### Task instructions
Write out all of the entries below word for word.

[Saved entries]

[Start of section]

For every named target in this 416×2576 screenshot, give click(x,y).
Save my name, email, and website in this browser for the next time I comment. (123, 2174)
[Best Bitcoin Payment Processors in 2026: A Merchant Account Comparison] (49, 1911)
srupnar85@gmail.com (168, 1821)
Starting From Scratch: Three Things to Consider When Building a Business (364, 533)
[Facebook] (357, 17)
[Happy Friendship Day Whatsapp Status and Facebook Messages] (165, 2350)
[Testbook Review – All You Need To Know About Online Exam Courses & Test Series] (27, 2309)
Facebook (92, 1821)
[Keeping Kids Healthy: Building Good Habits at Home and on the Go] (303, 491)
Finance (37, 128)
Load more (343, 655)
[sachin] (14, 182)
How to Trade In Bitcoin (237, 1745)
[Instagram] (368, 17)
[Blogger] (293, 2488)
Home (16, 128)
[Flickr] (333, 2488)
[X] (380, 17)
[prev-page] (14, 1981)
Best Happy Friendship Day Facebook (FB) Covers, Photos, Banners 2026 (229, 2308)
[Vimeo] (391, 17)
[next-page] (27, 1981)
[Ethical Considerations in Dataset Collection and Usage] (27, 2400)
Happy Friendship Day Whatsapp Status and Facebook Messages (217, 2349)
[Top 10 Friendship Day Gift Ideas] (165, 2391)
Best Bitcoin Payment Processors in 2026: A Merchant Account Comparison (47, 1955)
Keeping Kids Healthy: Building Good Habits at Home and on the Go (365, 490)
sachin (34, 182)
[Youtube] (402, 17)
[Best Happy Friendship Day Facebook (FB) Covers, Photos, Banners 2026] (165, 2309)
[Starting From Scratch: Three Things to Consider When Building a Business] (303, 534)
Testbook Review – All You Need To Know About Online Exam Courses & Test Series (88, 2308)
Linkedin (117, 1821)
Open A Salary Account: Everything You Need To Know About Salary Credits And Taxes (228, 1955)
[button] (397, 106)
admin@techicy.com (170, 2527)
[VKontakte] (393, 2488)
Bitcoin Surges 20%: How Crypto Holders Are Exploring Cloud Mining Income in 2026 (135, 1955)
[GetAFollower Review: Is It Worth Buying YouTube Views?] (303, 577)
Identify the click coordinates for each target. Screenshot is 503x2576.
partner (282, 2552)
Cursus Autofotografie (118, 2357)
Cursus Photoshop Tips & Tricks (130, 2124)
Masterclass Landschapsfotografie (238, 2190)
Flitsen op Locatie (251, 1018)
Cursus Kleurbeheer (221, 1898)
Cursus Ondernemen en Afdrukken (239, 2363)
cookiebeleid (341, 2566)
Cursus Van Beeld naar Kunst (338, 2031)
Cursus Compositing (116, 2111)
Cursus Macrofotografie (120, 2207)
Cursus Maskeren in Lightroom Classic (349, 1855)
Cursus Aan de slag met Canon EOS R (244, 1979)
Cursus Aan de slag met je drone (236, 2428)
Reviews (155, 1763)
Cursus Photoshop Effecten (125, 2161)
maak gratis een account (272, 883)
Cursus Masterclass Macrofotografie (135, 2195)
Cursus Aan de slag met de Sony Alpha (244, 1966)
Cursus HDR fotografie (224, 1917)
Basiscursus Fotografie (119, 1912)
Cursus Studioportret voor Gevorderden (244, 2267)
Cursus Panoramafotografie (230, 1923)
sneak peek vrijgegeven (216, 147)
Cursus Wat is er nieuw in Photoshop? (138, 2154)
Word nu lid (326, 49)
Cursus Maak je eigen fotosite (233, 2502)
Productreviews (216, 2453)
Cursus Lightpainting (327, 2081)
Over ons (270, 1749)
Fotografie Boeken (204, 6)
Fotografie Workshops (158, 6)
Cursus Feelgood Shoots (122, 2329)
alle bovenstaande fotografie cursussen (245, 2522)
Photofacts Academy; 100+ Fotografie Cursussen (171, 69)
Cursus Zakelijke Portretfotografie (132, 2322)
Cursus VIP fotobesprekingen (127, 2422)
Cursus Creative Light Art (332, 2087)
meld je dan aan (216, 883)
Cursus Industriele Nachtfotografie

[End of section]

### Answer to the problem
For every named target in this 416×2576 screenshot, give click(x,y).
Save my name, email, and website in this browser for the next time I comment. (123, 2174)
[Best Bitcoin Payment Processors in 2026: A Merchant Account Comparison] (49, 1911)
srupnar85@gmail.com (168, 1821)
Starting From Scratch: Three Things to Consider When Building a Business (364, 533)
[Facebook] (357, 17)
[Happy Friendship Day Whatsapp Status and Facebook Messages] (165, 2350)
[Testbook Review – All You Need To Know About Online Exam Courses & Test Series] (27, 2309)
Facebook (92, 1821)
[Keeping Kids Healthy: Building Good Habits at Home and on the Go] (303, 491)
Finance (37, 128)
Load more (343, 655)
[sachin] (14, 182)
How to Trade In Bitcoin (237, 1745)
[Instagram] (368, 17)
[Blogger] (293, 2488)
Home (16, 128)
[Flickr] (333, 2488)
[X] (380, 17)
[prev-page] (14, 1981)
Best Happy Friendship Day Facebook (FB) Covers, Photos, Banners 2026 (229, 2308)
[Vimeo] (391, 17)
[next-page] (27, 1981)
[Ethical Considerations in Dataset Collection and Usage] (27, 2400)
Happy Friendship Day Whatsapp Status and Facebook Messages (217, 2349)
[Top 10 Friendship Day Gift Ideas] (165, 2391)
Best Bitcoin Payment Processors in 2026: A Merchant Account Comparison (47, 1955)
Keeping Kids Healthy: Building Good Habits at Home and on the Go (365, 490)
sachin (34, 182)
[Youtube] (402, 17)
[Best Happy Friendship Day Facebook (FB) Covers, Photos, Banners 2026] (165, 2309)
[Starting From Scratch: Three Things to Consider When Building a Business] (303, 534)
Testbook Review – All You Need To Know About Online Exam Courses & Test Series (88, 2308)
Linkedin (117, 1821)
Open A Salary Account: Everything You Need To Know About Salary Credits And Taxes (228, 1955)
[button] (397, 106)
admin@techicy.com (170, 2527)
[VKontakte] (393, 2488)
Bitcoin Surges 20%: How Crypto Holders Are Exploring Cloud Mining Income in 2026 (135, 1955)
[GetAFollower Review: Is It Worth Buying YouTube Views?] (303, 577)
Identify the click coordinates for each target. Screenshot is 503x2576.
partner (282, 2552)
Cursus Autofotografie (118, 2357)
Cursus Photoshop Tips & Tricks (130, 2124)
Masterclass Landschapsfotografie (238, 2190)
Flitsen op Locatie (251, 1018)
Cursus Kleurbeheer (221, 1898)
Cursus Ondernemen en Afdrukken (239, 2363)
cookiebeleid (341, 2566)
Cursus Van Beeld naar Kunst (338, 2031)
Cursus Compositing (116, 2111)
Cursus Macrofotografie (120, 2207)
Cursus Maskeren in Lightroom Classic (349, 1855)
Cursus Aan de slag met Canon EOS R (244, 1979)
Cursus Aan de slag met je drone (236, 2428)
Reviews (155, 1763)
Cursus Photoshop Effecten (125, 2161)
maak gratis een account (272, 883)
Cursus Masterclass Macrofotografie (135, 2195)
Cursus Aan de slag met de Sony Alpha (244, 1966)
Cursus HDR fotografie (224, 1917)
Basiscursus Fotografie (119, 1912)
Cursus Studioportret voor Gevorderden (244, 2267)
Cursus Panoramafotografie (230, 1923)
sneak peek vrijgegeven (216, 147)
Cursus Wat is er nieuw in Photoshop? (138, 2154)
Word nu lid (326, 49)
Cursus Maak je eigen fotosite (233, 2502)
Productreviews (216, 2453)
Cursus Lightpainting (327, 2081)
Over ons (270, 1749)
Fotografie Boeken (204, 6)
Fotografie Workshops (158, 6)
Cursus Feelgood Shoots (122, 2329)
alle bovenstaande fotografie cursussen (245, 2522)
Photofacts Academy; 100+ Fotografie Cursussen (171, 69)
Cursus Zakelijke Portretfotografie (132, 2322)
Cursus VIP fotobesprekingen (127, 2422)
Cursus Creative Light Art (332, 2087)
meld je dan aan (216, 883)
Cursus Industriele Nachtfotografie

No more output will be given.